Can I apply for Medicare while incarcerated?
Yes! If you turn 65 and become eligible for Medicare while incarcerated, you should contact the Social Security Administration (SSA) to enroll in Parts A and B. Unlike people who are not in custody, you will NOT be automatically enrolled—so you need to take action. Although Medicare won’t start paying for your health care until you’re released, it’s important to get enrolled as soon as you can. This way, you avoid getting charged penalties for late enrollment, and you also ensure that your Medicare is ready as soon as you’re out.
- When: Contact the SSA to get enrolled during the 7-month period surrounding your 65th birthday—the month of your birthday, plus 3 months before, and 3 months following. This is called your Initial Enrollment Period (“IEP”). Supposing that you turn 65 on April 10, 2015, your Initial Enrollment Period would run from January 1, 2015 through July 31, 2015. If you don’t enroll during your Initial Enrollment Period, you may not have access to health care for months after you’re released; and you may get charged penalties if you try to enroll in Medicare later.

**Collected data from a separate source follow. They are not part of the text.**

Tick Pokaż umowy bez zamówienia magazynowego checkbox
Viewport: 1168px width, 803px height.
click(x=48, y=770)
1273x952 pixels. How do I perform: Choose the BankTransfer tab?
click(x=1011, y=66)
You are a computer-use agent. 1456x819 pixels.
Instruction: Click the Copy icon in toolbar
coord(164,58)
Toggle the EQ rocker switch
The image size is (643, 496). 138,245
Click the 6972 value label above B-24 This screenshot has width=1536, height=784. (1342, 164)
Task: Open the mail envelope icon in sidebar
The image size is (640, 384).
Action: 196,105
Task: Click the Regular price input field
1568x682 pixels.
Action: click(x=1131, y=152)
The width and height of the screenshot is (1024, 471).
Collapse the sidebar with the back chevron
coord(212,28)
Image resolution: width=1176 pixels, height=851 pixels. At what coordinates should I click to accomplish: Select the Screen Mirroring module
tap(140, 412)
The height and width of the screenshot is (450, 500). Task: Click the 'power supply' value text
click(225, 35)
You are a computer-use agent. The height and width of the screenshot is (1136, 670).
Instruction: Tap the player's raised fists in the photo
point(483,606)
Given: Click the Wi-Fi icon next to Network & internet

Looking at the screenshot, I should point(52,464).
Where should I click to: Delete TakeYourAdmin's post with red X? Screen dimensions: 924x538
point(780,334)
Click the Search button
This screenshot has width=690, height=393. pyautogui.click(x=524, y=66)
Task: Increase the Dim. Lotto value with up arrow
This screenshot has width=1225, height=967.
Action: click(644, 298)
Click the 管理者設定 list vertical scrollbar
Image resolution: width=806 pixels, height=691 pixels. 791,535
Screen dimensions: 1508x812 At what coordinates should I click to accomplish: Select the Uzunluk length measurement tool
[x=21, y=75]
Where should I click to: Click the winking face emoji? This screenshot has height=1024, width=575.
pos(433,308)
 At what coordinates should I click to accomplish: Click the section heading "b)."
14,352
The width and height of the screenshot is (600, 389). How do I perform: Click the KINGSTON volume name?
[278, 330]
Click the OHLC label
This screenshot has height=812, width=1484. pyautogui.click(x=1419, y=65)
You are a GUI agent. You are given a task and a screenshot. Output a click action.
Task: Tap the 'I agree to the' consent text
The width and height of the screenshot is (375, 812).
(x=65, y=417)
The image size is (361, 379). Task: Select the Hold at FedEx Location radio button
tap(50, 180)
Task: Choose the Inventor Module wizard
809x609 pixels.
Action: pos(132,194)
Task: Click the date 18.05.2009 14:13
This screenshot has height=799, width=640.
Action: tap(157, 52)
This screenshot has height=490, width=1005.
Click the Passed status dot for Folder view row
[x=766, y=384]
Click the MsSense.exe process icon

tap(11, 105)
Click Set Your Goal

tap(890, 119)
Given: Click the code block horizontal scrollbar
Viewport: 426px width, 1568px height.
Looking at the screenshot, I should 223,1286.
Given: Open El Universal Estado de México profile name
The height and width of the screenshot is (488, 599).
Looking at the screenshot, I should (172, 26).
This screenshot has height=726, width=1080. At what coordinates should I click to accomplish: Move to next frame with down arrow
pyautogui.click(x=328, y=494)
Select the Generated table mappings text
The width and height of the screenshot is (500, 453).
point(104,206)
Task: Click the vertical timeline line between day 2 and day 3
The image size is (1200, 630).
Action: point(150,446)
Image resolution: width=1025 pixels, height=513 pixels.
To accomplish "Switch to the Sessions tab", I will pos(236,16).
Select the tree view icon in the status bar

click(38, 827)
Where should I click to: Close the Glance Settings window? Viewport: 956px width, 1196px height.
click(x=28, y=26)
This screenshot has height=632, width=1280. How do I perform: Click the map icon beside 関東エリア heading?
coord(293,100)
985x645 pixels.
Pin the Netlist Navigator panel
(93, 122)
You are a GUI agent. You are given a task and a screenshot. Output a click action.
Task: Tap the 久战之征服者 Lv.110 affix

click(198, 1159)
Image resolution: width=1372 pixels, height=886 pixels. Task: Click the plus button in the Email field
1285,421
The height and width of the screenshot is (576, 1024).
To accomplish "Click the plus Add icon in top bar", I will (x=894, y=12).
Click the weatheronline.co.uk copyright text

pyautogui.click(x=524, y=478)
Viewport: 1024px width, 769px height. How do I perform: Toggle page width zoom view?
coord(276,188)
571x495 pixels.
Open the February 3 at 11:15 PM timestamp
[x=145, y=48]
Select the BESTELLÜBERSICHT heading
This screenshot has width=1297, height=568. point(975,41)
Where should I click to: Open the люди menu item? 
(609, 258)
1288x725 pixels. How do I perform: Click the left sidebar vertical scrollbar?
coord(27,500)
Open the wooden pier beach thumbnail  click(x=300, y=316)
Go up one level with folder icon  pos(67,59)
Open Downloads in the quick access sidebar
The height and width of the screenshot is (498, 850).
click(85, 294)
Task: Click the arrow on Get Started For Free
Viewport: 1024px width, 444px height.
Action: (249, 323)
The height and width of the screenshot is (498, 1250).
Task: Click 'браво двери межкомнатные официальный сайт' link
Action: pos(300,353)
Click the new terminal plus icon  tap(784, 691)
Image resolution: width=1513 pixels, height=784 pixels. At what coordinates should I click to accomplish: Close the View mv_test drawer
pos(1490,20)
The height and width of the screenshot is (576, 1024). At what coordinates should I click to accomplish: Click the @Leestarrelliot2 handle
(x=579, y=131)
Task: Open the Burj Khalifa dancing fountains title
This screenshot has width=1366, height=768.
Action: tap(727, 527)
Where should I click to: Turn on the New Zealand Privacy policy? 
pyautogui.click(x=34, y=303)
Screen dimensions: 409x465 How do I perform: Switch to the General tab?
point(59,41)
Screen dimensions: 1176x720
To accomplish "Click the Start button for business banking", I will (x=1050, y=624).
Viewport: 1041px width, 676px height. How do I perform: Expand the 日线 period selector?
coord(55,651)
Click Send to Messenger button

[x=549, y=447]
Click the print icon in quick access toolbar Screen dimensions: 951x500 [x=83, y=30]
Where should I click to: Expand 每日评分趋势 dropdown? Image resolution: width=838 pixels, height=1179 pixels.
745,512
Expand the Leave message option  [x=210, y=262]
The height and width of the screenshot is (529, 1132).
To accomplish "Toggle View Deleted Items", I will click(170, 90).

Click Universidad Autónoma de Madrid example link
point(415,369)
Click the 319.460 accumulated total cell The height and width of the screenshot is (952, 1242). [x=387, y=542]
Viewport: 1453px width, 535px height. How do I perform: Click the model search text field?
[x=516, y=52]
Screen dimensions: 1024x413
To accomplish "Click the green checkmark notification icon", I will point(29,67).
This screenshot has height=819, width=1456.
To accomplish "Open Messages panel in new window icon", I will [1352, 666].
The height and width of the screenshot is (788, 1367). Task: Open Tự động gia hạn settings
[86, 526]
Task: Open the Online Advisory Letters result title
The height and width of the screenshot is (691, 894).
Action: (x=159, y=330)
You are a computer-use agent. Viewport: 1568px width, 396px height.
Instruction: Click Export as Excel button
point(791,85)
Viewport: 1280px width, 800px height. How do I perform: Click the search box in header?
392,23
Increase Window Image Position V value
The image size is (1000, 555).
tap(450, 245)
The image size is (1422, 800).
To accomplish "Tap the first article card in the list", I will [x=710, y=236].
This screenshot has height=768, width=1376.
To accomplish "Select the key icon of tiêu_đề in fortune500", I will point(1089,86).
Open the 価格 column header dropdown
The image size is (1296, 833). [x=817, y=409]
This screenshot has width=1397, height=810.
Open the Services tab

- How: Send a signed and dated letter to the Social Security Administration. The letter should include your full name, Social Security Number, a clear statement that you want to enroll in Medicare Parts A and B, and the date that your coverage should be effective. Make sure you sign the letter. Keep a copy of your letter and a copy of the envelope—and, if possible, send the letter by certified mail with return receipt.